Das Gericht störte sich hier schon deshalb an der Formulierung, weil auch Arbeitsunfähigkeitszeiten nach einem Arbeitsunfall zu einer Kürzung des Weihnachtsgeldanspruchs führen können. Dies war im Falle des Klägers auch so.

 

Unabhängig davon sei die Klausel intransparent, weil für den Kläger als Arbeitnehmer nicht ersichtlich sei, welche Fehltage zu einem Verlust des Weihnachtsgeldanspruchs führen sollen.
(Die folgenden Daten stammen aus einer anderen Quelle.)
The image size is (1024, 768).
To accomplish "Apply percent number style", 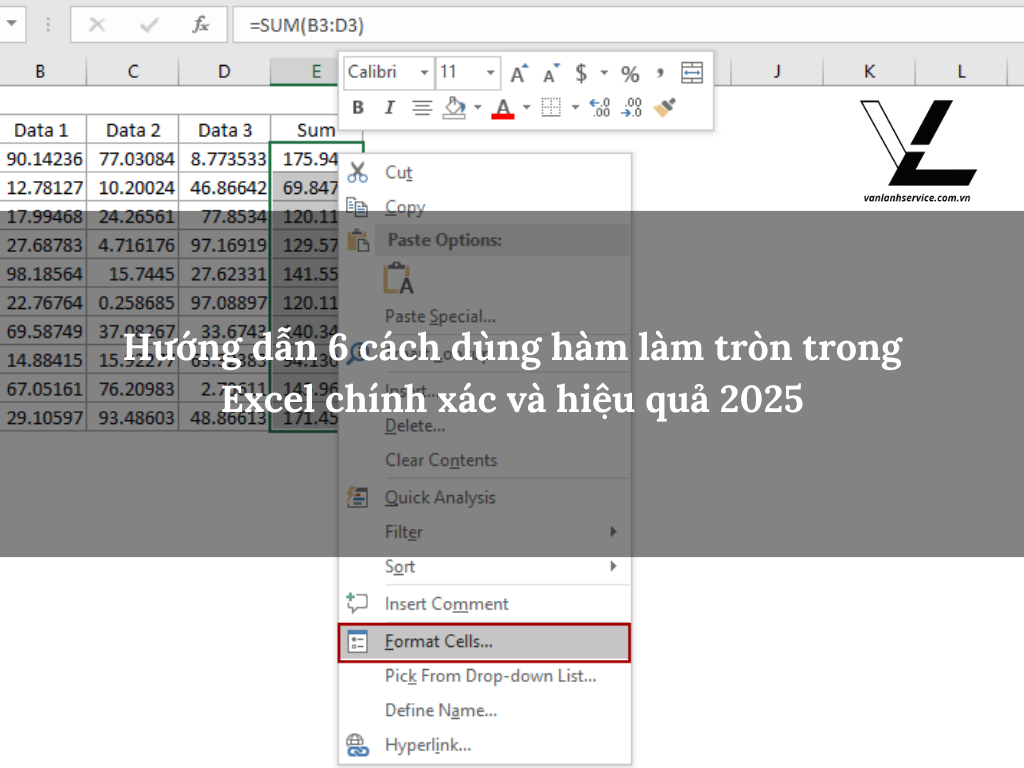I will click(x=631, y=72).
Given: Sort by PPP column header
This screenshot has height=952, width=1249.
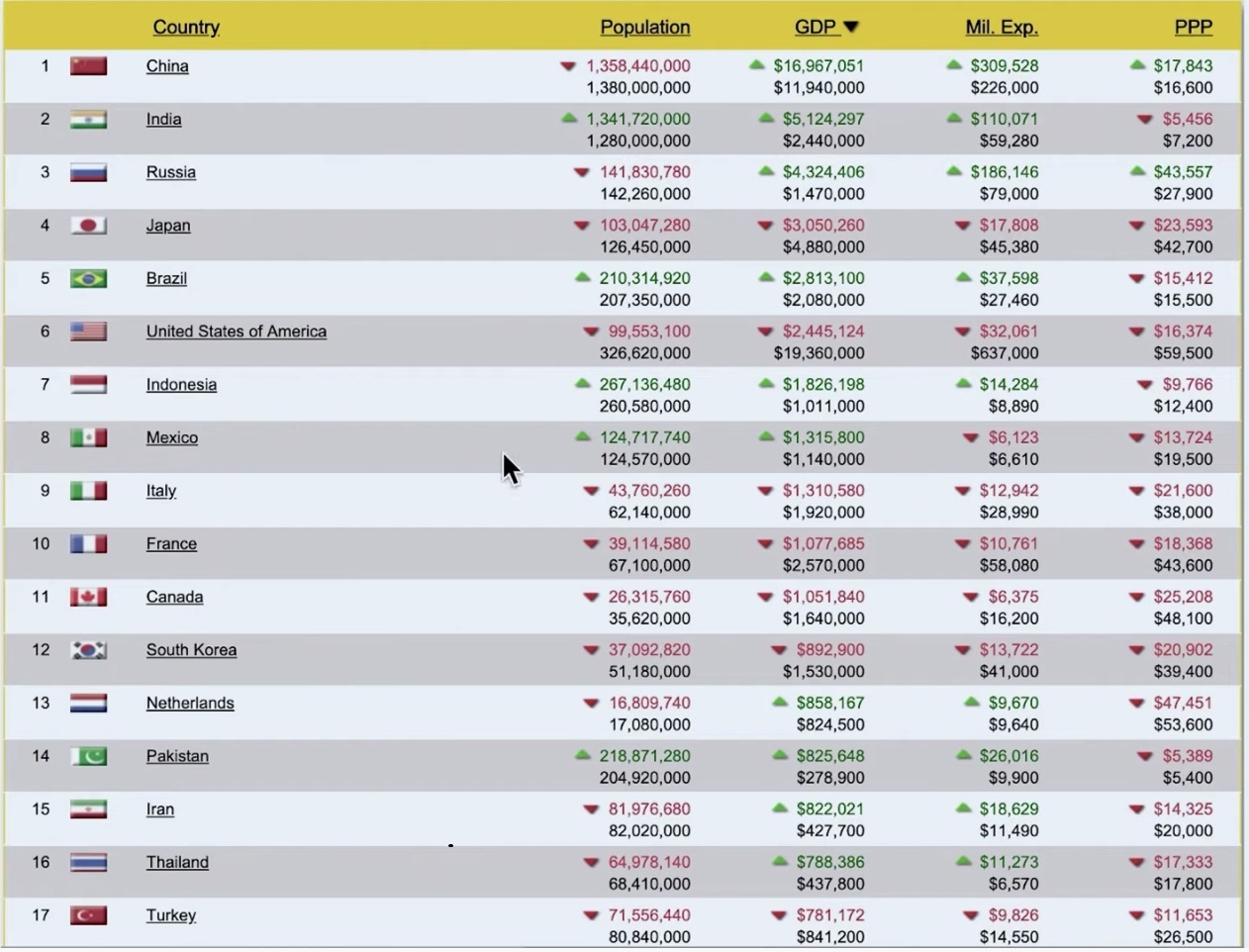Looking at the screenshot, I should point(1192,28).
Es sei nicht klar, ob dies beispielsweise nur bei einem unberechtigten Fehlen der Fall sein soll oder auch bei Urlaub oder sonstiger Freistellung. Was gelte bei Mutterschutz, Streik oder Arbeitnehmerweiterbildung?

In dem Zusammenhang verwies das Gericht auch auf die im Jahre 2021 im Betrieb nicht ganz seltenen behördlichen Anordnungen von pandemiebedingter Quarantäne. Auch diese könnten „Fehltage“ im Sinne des Arbeitsvertrages sein.

 

Intransparente Kürzungsvereinbarung ist unwirksam

Nach dem Gesetz ist eine Vereinbarung, die intransparent ist, insgesamt unwirksam. Etwas anderes gelte hier für die Kürzungsabrede nicht, so das Gericht. Auch eine ergänzende Vertragsauslegung scheide aus.

 

Das Gericht verurteilte deshalb das beklagte Unternehmen dazu, das Weihnachtsgeld an den Kläger zu zahlen.

Von Seiten des Arbeitgebers besteht noch die Möglichkeit, gegen das Urteil Berufung einzulegen. Er hat jedoch bereits angekündigt, keine Rechtsmittel einzulegen, sondern in allen Fällen die eingeklagten Beträge nachzuzahlen.